Things Glen Found Interesting, Volume 89

On Fridays I share articles/resources about broad cultural, societal and theological issues. Be sure to see the explanation and disclaimers at the bottom. I welcome your suggestions. If you read something fascinating please pass it my way.

Things Glen Found Interesting

  1. Are Gender Feminists and Transgender Activists Undermining Science? (Debra Soh, LA Times): “Distortion of science hinders progress. When gender feminists start refuting basic biology, people stop listening, and the larger point about equality is lost.” The author has a Ph.D. in neuroscience and considered herself transgender as a child.
  2. The Masada Mystery (Eric Cline, Aeon): some fascinating insights on one of the most famous tragedies that occurred shortly after the events described in the New Testament.
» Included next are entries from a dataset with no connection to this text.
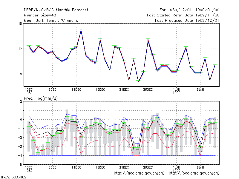Click the 1JAN 1990 label on upper chart
This screenshot has width=239, height=179.
(177, 91)
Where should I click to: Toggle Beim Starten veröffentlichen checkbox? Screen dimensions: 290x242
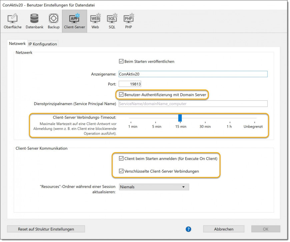pyautogui.click(x=121, y=61)
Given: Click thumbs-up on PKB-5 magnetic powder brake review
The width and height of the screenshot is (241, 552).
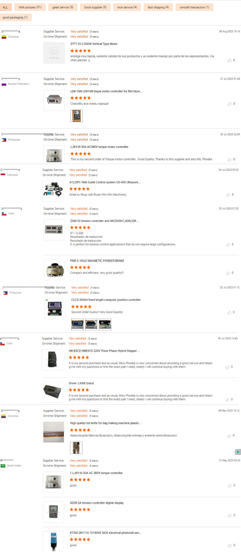Looking at the screenshot, I should coord(228,273).
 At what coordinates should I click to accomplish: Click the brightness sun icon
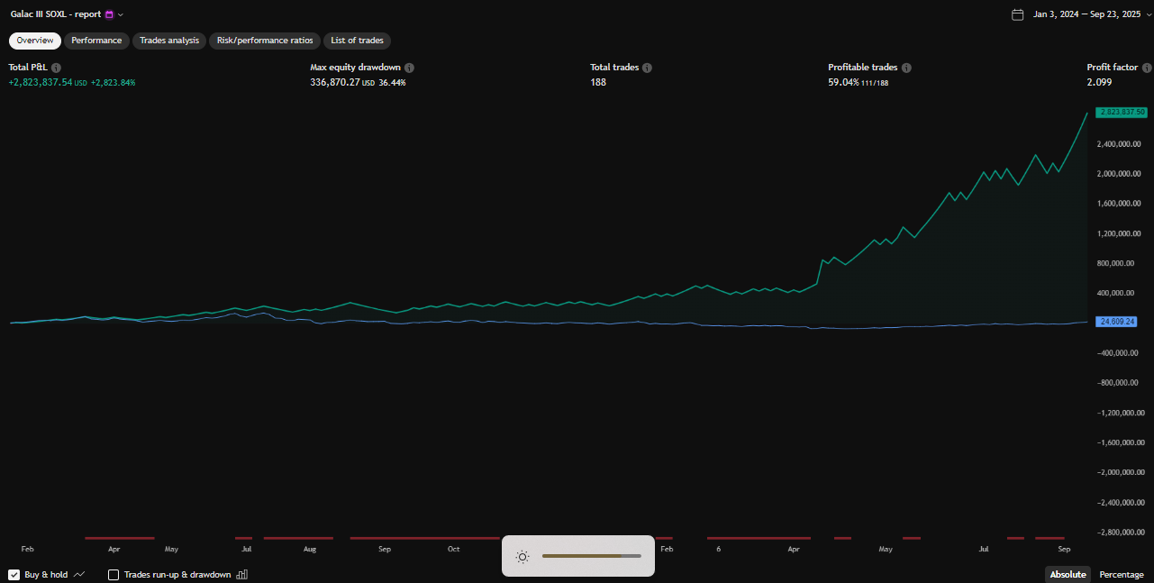522,556
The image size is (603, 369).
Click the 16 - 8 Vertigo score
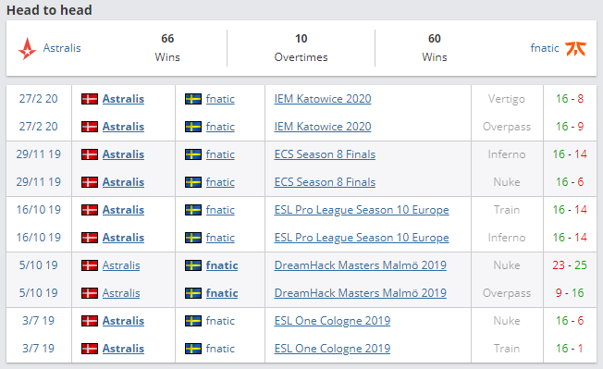[x=570, y=99]
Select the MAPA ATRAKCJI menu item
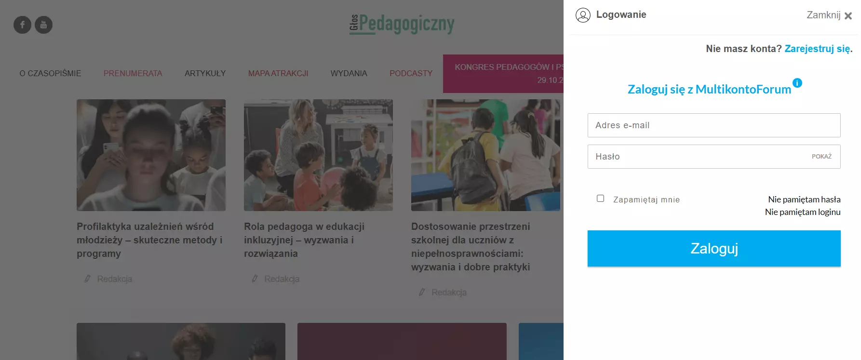 [x=278, y=73]
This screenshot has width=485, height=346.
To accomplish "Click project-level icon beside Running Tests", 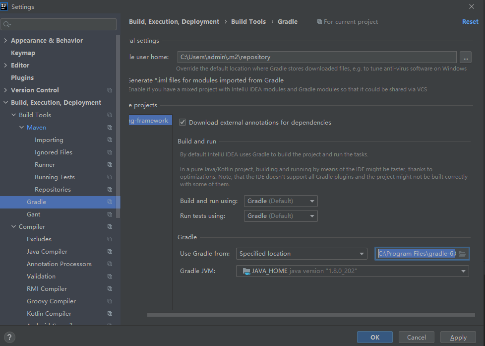I will tap(110, 177).
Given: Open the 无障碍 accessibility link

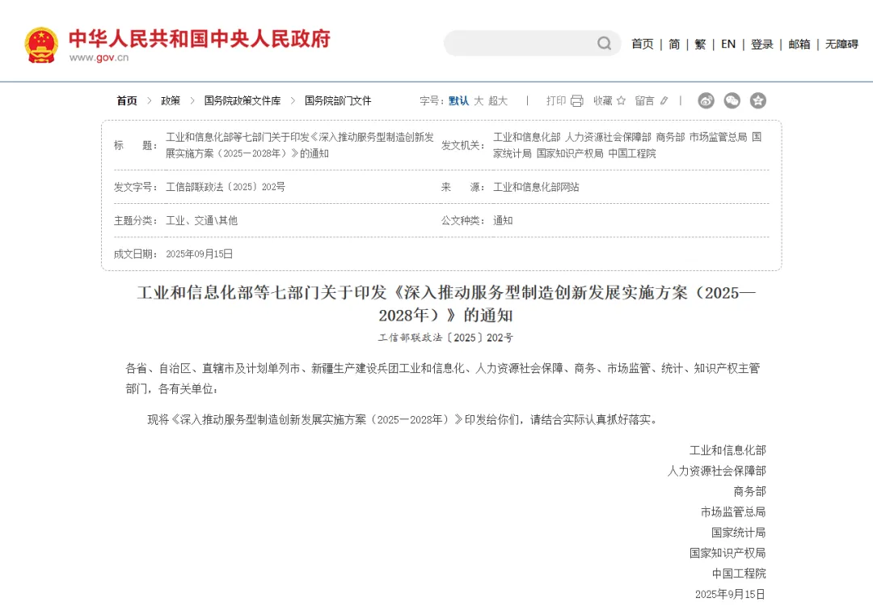Looking at the screenshot, I should (841, 45).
The author is a professor of classics and anthropology.
  3. Use Of Weaponized Drones By ISIS Spurs Terrorism Fears (Joby Warrick, Washington Post): “They’re now showing that these devices can be effective on the battlefield,” said Steven Stalinsky.… “With the way these groups use social media, my worry is that they’re also putting the idea into people’s heads that this is something you can now do.”
  4. 4 Recent Examples Show Why Nobody Trusts Media ‘Fact Checks’ (Mollie Hemingway, The Federalist): “The upshot is that the article does a nice job of proving Mark Twain’s point that the three types of lies are lies, damn lies and statistics, as it uses a statistical analysis of questionable merit to ‘disprove’ a statement that was literally true.”
  5. I Ignored Trump News For A Week. Here’s What I Learned. (Farhad Manjoo, NY Times): “On most days, Mr. Trump is 90 percent of the news on my Twitter and Facebook feeds, and probably yours, too. But he’s not 90 percent of what’s important in the world.”
  6. 4 Ways To Make Sure Your Protest Really Makes A Difference (David Christopher Bell, Cracked): “But what if I told you that if you follow the rules history has laid out, protests and boycotts absolutely can work? For when you look down the annals of successful civil disobedience, a clear pattern emerges.” This being Cracked, language warning. Also, the URL is funny: the slug is a‑beginners-guide-to-overthrowing-government
  7. Two articles that I did not expect to find fascinating but did: Sportswriting Has Become A Liberal Profession: Here’s How It Happened (Bryan Curtis, The Ringer): “I’m a liberal sportswriter myself. The new world suits me just fine. Would it be nice to have a David Frum or Ross Douthat of sportswriting, making wrongheaded-but-interesting arguments about NCAA amateurism? Sure. As long as nobody believed them.” This article led to the conservative followup The Arrogant Thinking Of Liberal Sports Writers (Michael Brendan Dougherty, The Week): “Has no one stopped to notice there is something odd about an anti-racism that will cause an evermore diverse country to declare rooting for white-faced mascots the only safe thing to do? How will this deletion of all non-white faces look in 50 years?”

Things Glen Found Amusing

Why Do You Send This Email?

In the time of King David, the tribe of Issachar produced shrewd warriors “who understood the times and knew what Israel should do” (1 Chron 12:32). In a similar way, we need to become wise people whose faith interacts with the world. I pray this email gives you greater insight, so that you may continue the tradition of Issachar.


Chi Alpha is not a partisan organization. To paraphrase another minister: we are not about the donkey’s agenda and we are not about the elephant’s agenda — we are about the Lamb’s agenda. Having said that, I read widely (in part because I believe we should aspire to pass the ideological Turing test and in part because I do not believe I can fairly say “I agree” or “I disagree” until I can say “I understand”) and may at times share articles that have a strong partisan bias simply because I find the article stimulating. The upshot: you should not assume I agree with everything an author says in an article I mention, much less things the author has said in other articles (although if I strongly disagree with something in the article I’ll usually mention it).

Also, remember that I’m not reporting news — I’m giving you a selection of things I found interesting. There’s a lot happening in the world that’s not making an appearance here because I haven’t found stimulating articles written about it.